--- Records for the task ---
****

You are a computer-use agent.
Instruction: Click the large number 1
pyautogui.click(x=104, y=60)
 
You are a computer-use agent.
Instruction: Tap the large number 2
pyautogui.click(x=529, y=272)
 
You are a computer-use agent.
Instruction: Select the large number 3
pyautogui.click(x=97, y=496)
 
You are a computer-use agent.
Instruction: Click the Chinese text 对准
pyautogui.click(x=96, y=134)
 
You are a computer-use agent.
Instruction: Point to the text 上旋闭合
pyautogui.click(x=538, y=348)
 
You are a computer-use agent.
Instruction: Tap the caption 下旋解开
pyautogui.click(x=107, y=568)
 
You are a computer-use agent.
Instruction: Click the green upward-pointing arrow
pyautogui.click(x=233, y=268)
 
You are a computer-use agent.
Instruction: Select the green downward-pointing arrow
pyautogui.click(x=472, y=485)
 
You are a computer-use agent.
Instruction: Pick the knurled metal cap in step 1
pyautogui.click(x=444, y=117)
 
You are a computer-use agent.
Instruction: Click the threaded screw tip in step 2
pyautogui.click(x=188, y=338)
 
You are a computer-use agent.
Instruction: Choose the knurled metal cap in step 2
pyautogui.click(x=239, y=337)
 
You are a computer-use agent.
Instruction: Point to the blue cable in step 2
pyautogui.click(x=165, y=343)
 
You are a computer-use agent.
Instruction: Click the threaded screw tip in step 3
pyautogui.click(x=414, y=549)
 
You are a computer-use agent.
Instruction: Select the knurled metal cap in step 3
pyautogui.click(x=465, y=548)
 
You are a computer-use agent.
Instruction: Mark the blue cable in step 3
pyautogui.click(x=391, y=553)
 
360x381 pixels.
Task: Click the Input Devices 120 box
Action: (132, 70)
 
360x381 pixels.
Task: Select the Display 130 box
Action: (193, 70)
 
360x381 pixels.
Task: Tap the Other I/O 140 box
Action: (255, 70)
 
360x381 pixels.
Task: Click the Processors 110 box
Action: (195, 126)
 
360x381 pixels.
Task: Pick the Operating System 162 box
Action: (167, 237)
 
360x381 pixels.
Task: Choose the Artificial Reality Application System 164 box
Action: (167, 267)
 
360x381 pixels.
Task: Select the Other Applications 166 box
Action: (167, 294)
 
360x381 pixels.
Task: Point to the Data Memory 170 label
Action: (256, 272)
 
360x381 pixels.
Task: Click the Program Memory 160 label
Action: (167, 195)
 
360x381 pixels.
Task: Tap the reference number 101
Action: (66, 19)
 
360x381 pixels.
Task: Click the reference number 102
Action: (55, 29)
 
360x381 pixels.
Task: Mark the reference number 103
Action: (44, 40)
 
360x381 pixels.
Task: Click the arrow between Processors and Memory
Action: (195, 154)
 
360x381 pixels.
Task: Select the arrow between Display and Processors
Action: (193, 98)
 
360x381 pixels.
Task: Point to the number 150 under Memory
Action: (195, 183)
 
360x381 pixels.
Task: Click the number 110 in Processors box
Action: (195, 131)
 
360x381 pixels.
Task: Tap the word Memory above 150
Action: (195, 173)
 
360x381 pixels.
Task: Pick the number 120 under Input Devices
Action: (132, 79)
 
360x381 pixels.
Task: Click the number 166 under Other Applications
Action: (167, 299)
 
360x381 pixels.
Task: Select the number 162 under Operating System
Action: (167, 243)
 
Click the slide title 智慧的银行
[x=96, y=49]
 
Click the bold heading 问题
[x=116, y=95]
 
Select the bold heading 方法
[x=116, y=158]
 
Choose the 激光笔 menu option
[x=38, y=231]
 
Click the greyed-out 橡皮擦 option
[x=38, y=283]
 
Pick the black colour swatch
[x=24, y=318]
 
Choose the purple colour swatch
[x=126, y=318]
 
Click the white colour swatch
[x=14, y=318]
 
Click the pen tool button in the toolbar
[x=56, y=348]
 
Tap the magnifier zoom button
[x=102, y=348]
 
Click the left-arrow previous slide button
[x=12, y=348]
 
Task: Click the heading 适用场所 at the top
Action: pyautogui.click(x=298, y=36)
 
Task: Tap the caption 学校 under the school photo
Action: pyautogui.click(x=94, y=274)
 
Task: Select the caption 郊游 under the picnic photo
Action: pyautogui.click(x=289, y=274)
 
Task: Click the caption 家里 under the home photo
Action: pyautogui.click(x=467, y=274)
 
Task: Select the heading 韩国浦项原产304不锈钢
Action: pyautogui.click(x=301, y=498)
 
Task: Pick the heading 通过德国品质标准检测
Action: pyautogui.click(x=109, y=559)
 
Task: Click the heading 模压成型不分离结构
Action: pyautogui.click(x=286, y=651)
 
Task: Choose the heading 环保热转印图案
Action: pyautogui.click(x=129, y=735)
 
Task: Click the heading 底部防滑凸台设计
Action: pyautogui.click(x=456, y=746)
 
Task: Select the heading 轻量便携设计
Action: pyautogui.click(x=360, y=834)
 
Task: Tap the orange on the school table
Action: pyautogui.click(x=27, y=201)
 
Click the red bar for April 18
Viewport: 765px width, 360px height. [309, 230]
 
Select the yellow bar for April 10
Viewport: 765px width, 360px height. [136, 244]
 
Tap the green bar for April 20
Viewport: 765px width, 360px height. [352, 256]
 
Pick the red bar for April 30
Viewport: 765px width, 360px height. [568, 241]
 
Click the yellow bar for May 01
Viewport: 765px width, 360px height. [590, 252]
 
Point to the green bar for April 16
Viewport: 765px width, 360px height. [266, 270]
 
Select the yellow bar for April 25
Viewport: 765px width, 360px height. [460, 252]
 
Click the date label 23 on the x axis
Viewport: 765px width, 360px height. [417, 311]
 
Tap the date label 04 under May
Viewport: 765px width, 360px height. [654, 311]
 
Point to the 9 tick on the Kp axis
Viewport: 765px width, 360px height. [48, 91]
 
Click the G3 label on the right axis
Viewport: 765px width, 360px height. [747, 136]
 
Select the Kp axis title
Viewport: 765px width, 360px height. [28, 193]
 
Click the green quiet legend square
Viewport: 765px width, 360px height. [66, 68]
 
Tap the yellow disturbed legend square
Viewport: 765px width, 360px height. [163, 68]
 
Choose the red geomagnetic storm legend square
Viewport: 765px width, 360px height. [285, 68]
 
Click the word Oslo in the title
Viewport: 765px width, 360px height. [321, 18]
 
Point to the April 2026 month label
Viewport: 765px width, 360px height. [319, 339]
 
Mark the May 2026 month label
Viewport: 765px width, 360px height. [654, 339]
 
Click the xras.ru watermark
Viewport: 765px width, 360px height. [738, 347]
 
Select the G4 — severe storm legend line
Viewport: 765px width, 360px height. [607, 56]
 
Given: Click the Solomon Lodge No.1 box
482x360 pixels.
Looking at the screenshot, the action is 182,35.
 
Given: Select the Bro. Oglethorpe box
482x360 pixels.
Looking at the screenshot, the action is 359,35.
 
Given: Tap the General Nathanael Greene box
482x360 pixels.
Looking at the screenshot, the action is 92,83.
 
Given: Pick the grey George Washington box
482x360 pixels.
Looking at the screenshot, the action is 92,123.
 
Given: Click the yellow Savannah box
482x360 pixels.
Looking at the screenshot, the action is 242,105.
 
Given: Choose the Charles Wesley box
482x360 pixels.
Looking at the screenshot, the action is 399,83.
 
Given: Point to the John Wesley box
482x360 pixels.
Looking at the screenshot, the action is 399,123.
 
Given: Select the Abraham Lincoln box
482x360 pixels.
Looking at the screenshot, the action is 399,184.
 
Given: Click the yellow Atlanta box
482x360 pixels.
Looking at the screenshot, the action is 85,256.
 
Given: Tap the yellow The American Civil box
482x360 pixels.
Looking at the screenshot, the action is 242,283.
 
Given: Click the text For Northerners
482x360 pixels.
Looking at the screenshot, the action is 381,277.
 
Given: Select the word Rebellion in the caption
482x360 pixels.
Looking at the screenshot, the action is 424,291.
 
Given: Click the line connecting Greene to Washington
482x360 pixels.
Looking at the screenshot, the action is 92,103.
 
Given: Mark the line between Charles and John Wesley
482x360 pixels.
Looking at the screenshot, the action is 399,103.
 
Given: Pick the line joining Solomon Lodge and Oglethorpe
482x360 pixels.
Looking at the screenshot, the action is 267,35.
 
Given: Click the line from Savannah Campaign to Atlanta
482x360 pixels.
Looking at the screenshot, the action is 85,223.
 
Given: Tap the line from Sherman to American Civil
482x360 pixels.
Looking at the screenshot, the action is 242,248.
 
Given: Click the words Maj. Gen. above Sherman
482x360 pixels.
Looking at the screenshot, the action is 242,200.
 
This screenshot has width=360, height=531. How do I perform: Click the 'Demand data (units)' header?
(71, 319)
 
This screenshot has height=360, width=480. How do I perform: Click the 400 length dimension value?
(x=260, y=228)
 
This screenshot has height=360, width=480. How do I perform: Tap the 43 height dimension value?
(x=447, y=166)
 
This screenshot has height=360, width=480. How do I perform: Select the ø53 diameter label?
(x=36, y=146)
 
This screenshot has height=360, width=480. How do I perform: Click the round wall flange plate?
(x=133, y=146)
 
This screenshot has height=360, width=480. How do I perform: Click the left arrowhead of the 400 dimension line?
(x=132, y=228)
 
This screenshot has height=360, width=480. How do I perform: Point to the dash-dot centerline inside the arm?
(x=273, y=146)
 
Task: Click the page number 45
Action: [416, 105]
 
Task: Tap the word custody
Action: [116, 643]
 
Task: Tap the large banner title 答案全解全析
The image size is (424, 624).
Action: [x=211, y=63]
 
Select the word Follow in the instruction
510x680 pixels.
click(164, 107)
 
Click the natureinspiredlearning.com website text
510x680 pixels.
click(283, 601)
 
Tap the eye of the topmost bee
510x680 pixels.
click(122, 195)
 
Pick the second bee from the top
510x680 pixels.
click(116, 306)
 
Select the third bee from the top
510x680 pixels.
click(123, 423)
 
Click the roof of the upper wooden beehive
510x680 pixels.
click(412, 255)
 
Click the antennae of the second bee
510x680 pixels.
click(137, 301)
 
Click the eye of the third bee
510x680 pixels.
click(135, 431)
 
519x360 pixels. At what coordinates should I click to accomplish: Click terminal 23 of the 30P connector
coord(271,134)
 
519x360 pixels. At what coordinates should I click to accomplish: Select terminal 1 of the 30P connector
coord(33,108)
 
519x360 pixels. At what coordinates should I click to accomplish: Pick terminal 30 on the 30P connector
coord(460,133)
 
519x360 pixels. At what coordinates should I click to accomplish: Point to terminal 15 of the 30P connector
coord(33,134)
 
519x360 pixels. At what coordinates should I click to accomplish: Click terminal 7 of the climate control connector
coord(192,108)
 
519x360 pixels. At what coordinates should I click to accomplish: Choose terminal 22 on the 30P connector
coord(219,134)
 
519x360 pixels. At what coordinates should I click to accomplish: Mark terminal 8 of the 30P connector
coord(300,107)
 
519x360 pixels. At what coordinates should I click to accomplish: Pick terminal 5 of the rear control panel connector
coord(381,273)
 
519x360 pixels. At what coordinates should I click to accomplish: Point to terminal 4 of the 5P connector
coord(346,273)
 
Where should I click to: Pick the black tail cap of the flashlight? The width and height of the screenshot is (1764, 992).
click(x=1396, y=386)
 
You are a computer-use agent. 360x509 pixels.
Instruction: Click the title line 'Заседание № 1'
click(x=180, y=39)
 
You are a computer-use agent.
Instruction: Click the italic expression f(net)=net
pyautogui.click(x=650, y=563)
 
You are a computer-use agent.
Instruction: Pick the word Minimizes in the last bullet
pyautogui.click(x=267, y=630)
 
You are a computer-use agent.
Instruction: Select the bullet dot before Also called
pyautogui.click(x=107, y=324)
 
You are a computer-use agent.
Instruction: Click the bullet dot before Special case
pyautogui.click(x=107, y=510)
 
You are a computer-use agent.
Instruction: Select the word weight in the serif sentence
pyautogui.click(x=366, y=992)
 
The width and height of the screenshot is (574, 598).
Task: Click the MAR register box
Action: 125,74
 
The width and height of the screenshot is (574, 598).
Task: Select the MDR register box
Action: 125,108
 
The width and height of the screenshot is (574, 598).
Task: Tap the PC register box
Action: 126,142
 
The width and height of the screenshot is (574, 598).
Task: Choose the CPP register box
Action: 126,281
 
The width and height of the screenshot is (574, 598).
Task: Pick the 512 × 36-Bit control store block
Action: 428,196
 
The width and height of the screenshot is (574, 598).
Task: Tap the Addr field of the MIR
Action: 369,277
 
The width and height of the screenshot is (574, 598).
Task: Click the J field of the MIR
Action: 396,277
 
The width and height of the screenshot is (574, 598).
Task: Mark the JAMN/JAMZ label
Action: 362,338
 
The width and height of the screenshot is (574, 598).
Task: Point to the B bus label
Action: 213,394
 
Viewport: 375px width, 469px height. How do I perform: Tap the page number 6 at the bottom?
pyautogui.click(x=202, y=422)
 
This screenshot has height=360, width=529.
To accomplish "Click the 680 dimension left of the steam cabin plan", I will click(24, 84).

****

--- Objective ---
Recast everything from the start of the material down to the line containing "Action: (167, 237)", both ends included, as a Markdown table with the columns Row and Line. Put a running row number under Row and the line under Line, and leave out blank lines.

--- Exercise response ---
| Row | Line |
|---|---|
| 1 | You are a computer-use agent. |
| 2 | Instruction: Click the large number 1 |
| 3 | pyautogui.click(x=104, y=60) |
| 4 | You are a computer-use agent. |
| 5 | Instruction: Tap the large number 2 |
| 6 | pyautogui.click(x=529, y=272) |
| 7 | You are a computer-use agent. |
| 8 | Instruction: Select the large number 3 |
| 9 | pyautogui.click(x=97, y=496) |
| 10 | You are a computer-use agent. |
| 11 | Instruction: Click the Chinese text 对准 |
| 12 | pyautogui.click(x=96, y=134) |
| 13 | You are a computer-use agent. |
| 14 | Instruction: Point to the text 上旋闭合 |
| 15 | pyautogui.click(x=538, y=348) |
| 16 | You are a computer-use agent. |
| 17 | Instruction: Tap the caption 下旋解开 |
| 18 | pyautogui.click(x=107, y=568) |
| 19 | You are a computer-use agent. |
| 20 | Instruction: Click the green upward-pointing arrow |
| 21 | pyautogui.click(x=233, y=268) |
| 22 | You are a computer-use agent. |
| 23 | Instruction: Select the green downward-pointing arrow |
| 24 | pyautogui.click(x=472, y=485) |
| 25 | You are a computer-use agent. |
| 26 | Instruction: Pick the knurled metal cap in step 1 |
| 27 | pyautogui.click(x=444, y=117) |
| 28 | You are a computer-use agent. |
| 29 | Instruction: Click the threaded screw tip in step 2 |
| 30 | pyautogui.click(x=188, y=338) |
| 31 | You are a computer-use agent. |
| 32 | Instruction: Choose the knurled metal cap in step 2 |
| 33 | pyautogui.click(x=239, y=337) |
| 34 | You are a computer-use agent. |
| 35 | Instruction: Point to the blue cable in step 2 |
| 36 | pyautogui.click(x=165, y=343) |
| 37 | You are a computer-use agent. |
| 38 | Instruction: Click the threaded screw tip in step 3 |
| 39 | pyautogui.click(x=414, y=549) |
| 40 | You are a computer-use agent. |
| 41 | Instruction: Select the knurled metal cap in step 3 |
| 42 | pyautogui.click(x=465, y=548) |
| 43 | You are a computer-use agent. |
| 44 | Instruction: Mark the blue cable in step 3 |
| 45 | pyautogui.click(x=391, y=553) |
| 46 | 360x381 pixels. |
| 47 | Task: Click the Input Devices 120 box |
| 48 | Action: (132, 70) |
| 49 | 360x381 pixels. |
| 50 | Task: Select the Display 130 box |
| 51 | Action: (193, 70) |
| 52 | 360x381 pixels. |
| 53 | Task: Tap the Other I/O 140 box |
| 54 | Action: (255, 70) |
| 55 | 360x381 pixels. |
| 56 | Task: Click the Processors 110 box |
| 57 | Action: (195, 126) |
| 58 | 360x381 pixels. |
| 59 | Task: Pick the Operating System 162 box |
| 60 | Action: (167, 237) |